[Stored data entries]
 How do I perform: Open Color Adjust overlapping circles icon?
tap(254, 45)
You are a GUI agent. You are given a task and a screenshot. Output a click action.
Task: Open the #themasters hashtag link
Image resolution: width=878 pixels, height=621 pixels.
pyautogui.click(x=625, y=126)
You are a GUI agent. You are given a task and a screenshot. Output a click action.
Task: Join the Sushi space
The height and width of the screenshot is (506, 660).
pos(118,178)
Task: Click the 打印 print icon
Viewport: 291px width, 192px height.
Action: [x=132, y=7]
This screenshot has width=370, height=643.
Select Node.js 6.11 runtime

» **About this task**: The records above are to be written out again word for word.

» **Expected output**:
 How do I perform: Open Color Adjust overlapping circles icon?
tap(254, 45)
You are a GUI agent. You are given a task and a screenshot. Output a click action.
Task: Open the #themasters hashtag link
Image resolution: width=878 pixels, height=621 pixels.
pyautogui.click(x=625, y=126)
You are a GUI agent. You are given a task and a screenshot. Output a click action.
Task: Join the Sushi space
The height and width of the screenshot is (506, 660).
pos(118,178)
Task: Click the 打印 print icon
Viewport: 291px width, 192px height.
Action: [x=132, y=7]
This screenshot has width=370, height=643.
Select Node.js 6.11 runtime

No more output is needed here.